▸ SUPPLIED RECORDS:

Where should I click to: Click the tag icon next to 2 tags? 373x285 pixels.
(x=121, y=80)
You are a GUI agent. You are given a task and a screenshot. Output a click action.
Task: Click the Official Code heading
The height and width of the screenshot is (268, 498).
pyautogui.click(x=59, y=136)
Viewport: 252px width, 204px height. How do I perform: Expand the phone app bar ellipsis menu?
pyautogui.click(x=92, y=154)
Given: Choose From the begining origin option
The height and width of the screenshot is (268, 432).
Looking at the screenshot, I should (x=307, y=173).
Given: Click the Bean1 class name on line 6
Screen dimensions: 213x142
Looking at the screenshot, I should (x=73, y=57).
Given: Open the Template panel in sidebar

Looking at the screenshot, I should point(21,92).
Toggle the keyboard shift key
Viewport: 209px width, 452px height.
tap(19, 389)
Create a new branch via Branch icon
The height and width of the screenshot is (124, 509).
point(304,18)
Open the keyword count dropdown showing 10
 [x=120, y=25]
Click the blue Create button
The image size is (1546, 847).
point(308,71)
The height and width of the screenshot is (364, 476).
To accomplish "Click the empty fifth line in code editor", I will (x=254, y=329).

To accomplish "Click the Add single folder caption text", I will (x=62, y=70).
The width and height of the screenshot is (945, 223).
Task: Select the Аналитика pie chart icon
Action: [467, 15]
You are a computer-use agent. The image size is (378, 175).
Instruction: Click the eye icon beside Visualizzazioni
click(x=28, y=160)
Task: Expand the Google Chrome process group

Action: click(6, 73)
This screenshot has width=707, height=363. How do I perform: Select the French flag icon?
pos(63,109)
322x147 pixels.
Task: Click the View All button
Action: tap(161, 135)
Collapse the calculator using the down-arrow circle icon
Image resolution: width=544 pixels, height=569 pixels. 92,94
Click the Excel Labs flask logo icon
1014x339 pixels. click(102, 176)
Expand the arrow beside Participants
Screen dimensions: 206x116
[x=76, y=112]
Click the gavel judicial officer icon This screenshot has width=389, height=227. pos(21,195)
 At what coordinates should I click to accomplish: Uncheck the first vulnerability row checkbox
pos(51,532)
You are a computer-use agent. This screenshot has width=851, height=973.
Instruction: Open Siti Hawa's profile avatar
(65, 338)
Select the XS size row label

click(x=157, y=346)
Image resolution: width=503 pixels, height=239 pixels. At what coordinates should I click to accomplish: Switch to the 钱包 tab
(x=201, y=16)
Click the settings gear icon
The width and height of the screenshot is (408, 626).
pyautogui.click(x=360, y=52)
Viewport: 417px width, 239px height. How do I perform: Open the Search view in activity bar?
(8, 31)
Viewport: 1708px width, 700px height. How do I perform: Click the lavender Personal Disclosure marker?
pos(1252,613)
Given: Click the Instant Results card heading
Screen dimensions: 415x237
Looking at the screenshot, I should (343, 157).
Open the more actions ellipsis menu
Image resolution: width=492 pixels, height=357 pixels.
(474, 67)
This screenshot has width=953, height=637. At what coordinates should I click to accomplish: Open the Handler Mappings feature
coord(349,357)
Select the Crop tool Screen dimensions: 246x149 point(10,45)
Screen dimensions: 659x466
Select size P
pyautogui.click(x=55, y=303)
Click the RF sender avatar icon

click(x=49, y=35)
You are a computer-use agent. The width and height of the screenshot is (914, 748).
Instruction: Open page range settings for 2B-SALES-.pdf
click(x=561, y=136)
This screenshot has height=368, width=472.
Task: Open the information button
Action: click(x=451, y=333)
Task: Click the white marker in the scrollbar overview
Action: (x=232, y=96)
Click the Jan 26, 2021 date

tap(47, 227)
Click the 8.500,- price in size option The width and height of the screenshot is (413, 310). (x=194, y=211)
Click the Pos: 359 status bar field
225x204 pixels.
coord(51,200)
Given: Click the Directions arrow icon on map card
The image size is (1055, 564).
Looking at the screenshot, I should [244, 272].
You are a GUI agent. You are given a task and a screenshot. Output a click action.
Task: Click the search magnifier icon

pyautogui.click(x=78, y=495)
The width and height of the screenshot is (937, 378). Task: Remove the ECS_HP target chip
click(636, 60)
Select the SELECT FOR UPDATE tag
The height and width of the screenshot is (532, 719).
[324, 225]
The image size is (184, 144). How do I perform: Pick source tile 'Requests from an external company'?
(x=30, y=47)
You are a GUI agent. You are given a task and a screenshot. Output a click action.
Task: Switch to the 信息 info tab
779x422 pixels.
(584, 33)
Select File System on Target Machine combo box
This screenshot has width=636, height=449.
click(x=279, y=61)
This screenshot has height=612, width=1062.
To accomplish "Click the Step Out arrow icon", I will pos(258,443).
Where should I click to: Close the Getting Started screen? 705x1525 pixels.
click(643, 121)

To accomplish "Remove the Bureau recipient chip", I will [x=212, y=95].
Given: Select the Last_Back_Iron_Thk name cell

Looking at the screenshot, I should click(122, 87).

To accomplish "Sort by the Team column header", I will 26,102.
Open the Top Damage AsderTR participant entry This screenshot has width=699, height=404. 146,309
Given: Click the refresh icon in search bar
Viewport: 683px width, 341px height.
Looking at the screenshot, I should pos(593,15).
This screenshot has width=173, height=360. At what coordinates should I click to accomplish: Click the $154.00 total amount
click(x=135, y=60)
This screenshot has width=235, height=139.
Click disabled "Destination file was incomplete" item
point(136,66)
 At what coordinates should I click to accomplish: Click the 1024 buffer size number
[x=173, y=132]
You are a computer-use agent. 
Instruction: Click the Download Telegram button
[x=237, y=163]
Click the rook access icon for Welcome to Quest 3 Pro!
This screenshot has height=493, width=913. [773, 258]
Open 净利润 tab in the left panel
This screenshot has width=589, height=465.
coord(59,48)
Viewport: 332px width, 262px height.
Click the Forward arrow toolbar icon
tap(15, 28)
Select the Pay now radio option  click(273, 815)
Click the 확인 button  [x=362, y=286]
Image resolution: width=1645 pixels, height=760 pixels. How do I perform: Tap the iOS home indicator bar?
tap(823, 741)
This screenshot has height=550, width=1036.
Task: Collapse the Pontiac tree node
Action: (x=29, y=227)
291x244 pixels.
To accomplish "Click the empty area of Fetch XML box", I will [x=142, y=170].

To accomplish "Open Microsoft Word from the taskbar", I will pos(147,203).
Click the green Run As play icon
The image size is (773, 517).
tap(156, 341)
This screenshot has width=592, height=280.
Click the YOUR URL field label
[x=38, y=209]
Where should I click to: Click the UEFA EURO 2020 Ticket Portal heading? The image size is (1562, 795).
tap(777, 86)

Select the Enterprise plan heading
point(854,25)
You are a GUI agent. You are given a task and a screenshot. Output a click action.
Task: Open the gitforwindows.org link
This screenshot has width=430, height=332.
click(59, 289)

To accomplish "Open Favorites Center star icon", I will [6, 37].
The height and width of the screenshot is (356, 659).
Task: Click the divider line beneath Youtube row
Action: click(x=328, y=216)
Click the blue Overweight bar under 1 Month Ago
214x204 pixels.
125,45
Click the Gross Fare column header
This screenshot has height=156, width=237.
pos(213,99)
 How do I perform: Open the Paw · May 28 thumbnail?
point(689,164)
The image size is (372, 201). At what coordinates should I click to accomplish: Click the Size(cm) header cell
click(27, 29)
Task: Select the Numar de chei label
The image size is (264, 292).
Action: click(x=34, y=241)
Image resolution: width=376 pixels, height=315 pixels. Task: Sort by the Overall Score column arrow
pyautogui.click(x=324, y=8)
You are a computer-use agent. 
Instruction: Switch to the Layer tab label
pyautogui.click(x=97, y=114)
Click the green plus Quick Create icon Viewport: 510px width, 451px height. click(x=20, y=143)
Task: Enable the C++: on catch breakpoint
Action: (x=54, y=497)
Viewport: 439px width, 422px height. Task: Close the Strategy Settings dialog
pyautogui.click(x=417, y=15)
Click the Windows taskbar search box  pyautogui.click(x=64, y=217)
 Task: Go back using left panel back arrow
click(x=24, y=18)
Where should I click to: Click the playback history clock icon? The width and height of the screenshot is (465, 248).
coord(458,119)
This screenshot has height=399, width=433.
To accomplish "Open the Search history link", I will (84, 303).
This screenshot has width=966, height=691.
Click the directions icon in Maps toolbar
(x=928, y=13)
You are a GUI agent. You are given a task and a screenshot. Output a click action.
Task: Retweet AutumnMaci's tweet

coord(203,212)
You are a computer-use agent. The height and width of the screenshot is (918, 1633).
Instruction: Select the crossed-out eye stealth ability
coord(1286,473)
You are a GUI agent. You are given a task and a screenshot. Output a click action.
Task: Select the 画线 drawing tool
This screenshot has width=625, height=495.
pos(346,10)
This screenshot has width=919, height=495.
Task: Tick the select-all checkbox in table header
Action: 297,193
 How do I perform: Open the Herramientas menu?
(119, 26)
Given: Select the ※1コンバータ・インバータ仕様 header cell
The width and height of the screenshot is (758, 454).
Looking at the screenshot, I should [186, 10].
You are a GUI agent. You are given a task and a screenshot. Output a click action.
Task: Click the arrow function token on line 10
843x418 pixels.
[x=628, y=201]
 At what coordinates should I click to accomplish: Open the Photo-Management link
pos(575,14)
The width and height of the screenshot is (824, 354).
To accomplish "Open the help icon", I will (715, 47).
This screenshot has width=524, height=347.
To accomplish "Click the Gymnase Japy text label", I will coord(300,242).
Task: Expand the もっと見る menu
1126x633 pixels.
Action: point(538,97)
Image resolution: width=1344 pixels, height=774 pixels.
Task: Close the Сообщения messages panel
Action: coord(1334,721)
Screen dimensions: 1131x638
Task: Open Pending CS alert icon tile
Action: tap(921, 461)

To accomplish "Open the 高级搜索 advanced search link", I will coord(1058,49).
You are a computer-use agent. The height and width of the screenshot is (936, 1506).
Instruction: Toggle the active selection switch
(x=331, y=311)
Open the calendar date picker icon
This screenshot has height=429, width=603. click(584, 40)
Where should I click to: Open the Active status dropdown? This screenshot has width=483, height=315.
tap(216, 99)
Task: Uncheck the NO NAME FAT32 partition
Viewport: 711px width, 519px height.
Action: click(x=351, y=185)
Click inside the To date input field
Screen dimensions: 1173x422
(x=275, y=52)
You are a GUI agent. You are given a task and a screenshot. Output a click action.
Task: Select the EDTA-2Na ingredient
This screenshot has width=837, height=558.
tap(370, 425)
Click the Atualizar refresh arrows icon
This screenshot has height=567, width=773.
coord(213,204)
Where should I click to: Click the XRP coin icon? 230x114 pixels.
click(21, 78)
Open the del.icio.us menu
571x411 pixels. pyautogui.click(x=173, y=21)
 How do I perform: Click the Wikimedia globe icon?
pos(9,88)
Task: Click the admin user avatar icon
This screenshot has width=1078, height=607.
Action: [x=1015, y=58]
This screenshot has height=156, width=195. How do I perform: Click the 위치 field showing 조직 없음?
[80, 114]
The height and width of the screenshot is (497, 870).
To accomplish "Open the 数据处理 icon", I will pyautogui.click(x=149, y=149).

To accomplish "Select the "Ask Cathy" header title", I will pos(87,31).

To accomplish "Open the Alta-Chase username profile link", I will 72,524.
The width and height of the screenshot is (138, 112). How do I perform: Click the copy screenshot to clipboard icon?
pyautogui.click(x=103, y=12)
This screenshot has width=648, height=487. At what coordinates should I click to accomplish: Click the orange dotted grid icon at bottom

▸ PROBLEM TO WORK ON:
What is asked for is an exact copy of the lines above from the one containing "The width and height of the screenshot is (937, 378)." through the one containing "Viewport: 332px width, 262px height.", and only those.

▸ WRITTEN ANSWER:
The width and height of the screenshot is (937, 378). Task: Remove the ECS_HP target chip
click(636, 60)
Select the SELECT FOR UPDATE tag
The height and width of the screenshot is (532, 719).
[324, 225]
The image size is (184, 144). How do I perform: Pick source tile 'Requests from an external company'?
(x=30, y=47)
You are a GUI agent. You are given a task and a screenshot. Output a click action.
Task: Switch to the 信息 info tab
779x422 pixels.
(584, 33)
Select File System on Target Machine combo box
This screenshot has width=636, height=449.
click(x=279, y=61)
This screenshot has height=612, width=1062.
To accomplish "Click the Step Out arrow icon", I will pos(258,443).
Where should I click to: Close the Getting Started screen? 705x1525 pixels.
click(643, 121)

To accomplish "Remove the Bureau recipient chip", I will [x=212, y=95].
Given: Select the Last_Back_Iron_Thk name cell

Looking at the screenshot, I should click(122, 87).

To accomplish "Sort by the Team column header", I will 26,102.
Open the Top Damage AsderTR participant entry This screenshot has width=699, height=404. 146,309
Given: Click the refresh icon in search bar
Viewport: 683px width, 341px height.
Looking at the screenshot, I should pos(593,15).
This screenshot has width=173, height=360. At what coordinates should I click to accomplish: Click the $154.00 total amount
click(x=135, y=60)
This screenshot has width=235, height=139.
Click disabled "Destination file was incomplete" item
point(136,66)
 At what coordinates should I click to accomplish: Click the 1024 buffer size number
[x=173, y=132]
You are a computer-use agent. 
Instruction: Click the Download Telegram button
[x=237, y=163]
Click the rook access icon for Welcome to Quest 3 Pro!
This screenshot has height=493, width=913. [773, 258]
Open 净利润 tab in the left panel
This screenshot has width=589, height=465.
coord(59,48)
Viewport: 332px width, 262px height.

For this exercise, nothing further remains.